■ EXTRACTED TEXT ■
On this Feast of the Baptism of the Lord, we conclude the Christmas season and enter, once again, into Ordinary Time. We will be in Ordinary Time until we begin the holy season of Lent on February 26.
Today
we focus on the theophany of the Baptism of the Lord. That means
the manifestation off all three persons of the Blessed Trinity. The Lord was baptized at the River Jordan by John the Baptist. There was the voice of God manifesting God the Father. The descending dove representing the Holy Spirit, and, of course, Jesus in the flesh who is the Son.
We believe in every baptism, the voice of the Father still resounds as he claims us as his children and says, “Behold my beloved child in whom I am well pleased.” We are claimed by God in the sacrament to be his very own. Just like Jesus, coming out of the waters of baptism, went into the desert, to begin his mission of battling evil so once
we are baptized God’s children, we are to live the mission he has entrusted to each of us. We, too, must grapple with the evil one, but we are strengthened by the grace of Christ who has already defeated the devil and is ready to help us in our own personal battle with sin.

■ WHAT IS ASKED ■
**1)** Copy the part of the homily on the Baptism of the Lord from "On this Feast" to "is the Son." word for word.
**2)** Carry on the homily on the Baptism of the Lord, picking up right after its final sentence.

■ DATA EXTRACT ■
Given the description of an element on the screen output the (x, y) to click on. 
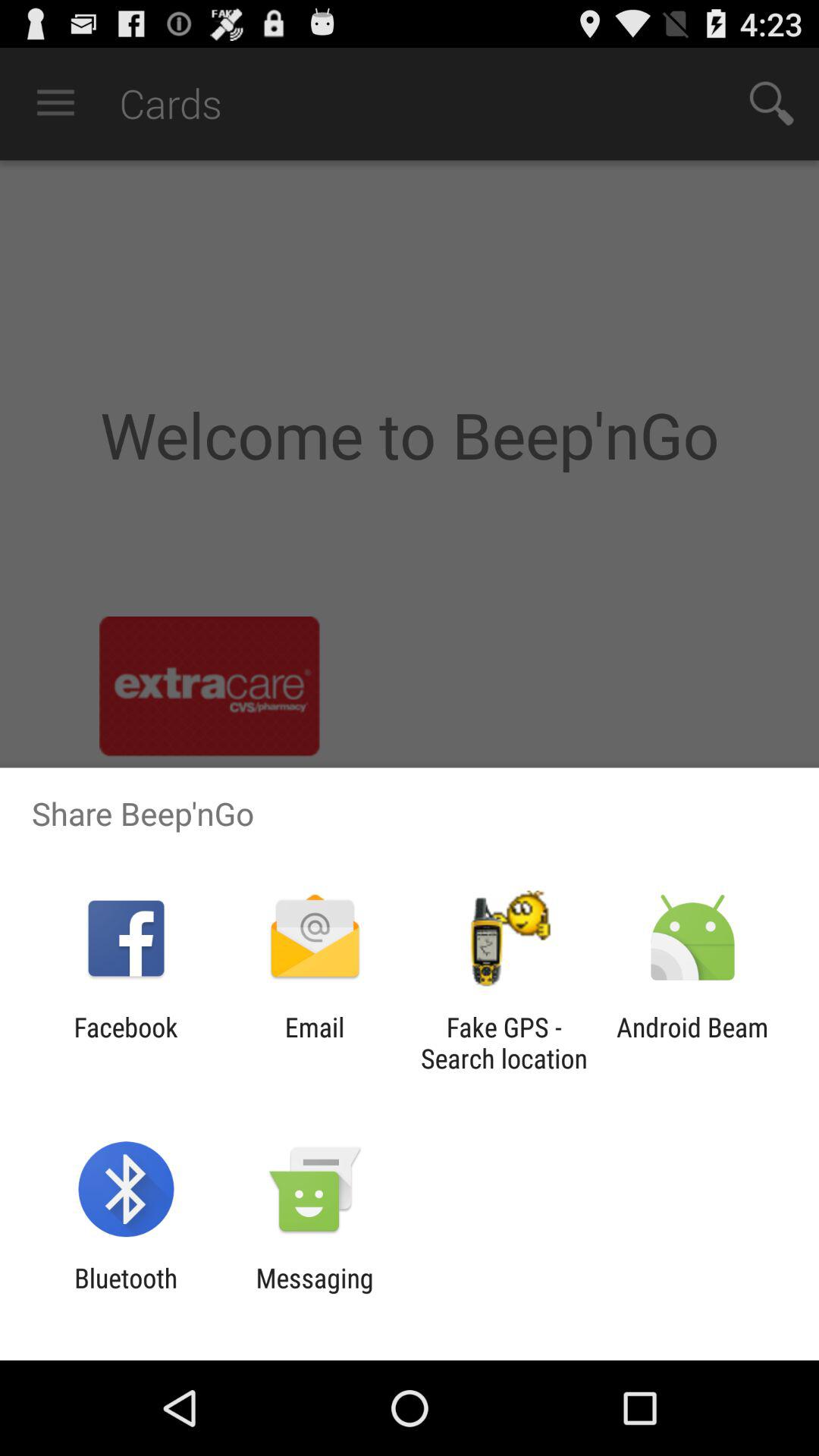
turn off fake gps search item (503, 1042)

■ EXERCISE RESULTS ■
**1)**
On this Feast of the Baptism of the Lord, we conclude the Christmas season and enter, once again, into Ordinary Time. We will be in Ordinary Time until we begin the holy season of Lent on February 26.
Today
we focus on the theophany of the Baptism of the Lord. That means
the manifestation off all three persons of the Blessed Trinity. The Lord was baptized at the River Jordan by John the Baptist. There was the voice of God manifesting God the Father. The descending dove representing the Holy Spirit, and, of course, Jesus in the flesh who is the Son.

**2)**
The Lord Jesus was born into this world for a purpose and so is each and every one of us. St. John Neumann expressed the concept his way, “Everyone who breathes, high and low, educated and ignorant, young and old, man and woman, has a mission, has a work.
We are not sent into this world for nothing; we are not born at random, we are not here, that we may go to bed at night, and get up in the morning, toil for bread, eat and drink, laugh and joke, sin when we have a mind, and reform when we are tired of sinning, rear a family and die. God sees every one of us;
He creates every soul…for a purpose. He needs, He designs to need, every one of us. He has an end for each of us; we are all equal in His sight; and we are placed in our different ranks and stations, not to get what we can out of them for ourselves, but to labor in them for Him. As Christ has His work, we too have ours; as He rejoiced to do His work, we must rejoice in ours also.”
St. John Neumann … (born March 28, 1811, Prachatice, Bohemia [now in Czech Republic]. After studies at the University of Prague, Neumann’s interest in missions in the United States took him to New York, where he was ordained in 1836. …In 1852 Pope Pius IX named him bishop of Philadelphia. Neumann spent the rest of his life building churches, schools, and asylums for his diocese. He was devoted to education and was the first ecclesiastic to organize a diocesan school system in the United States.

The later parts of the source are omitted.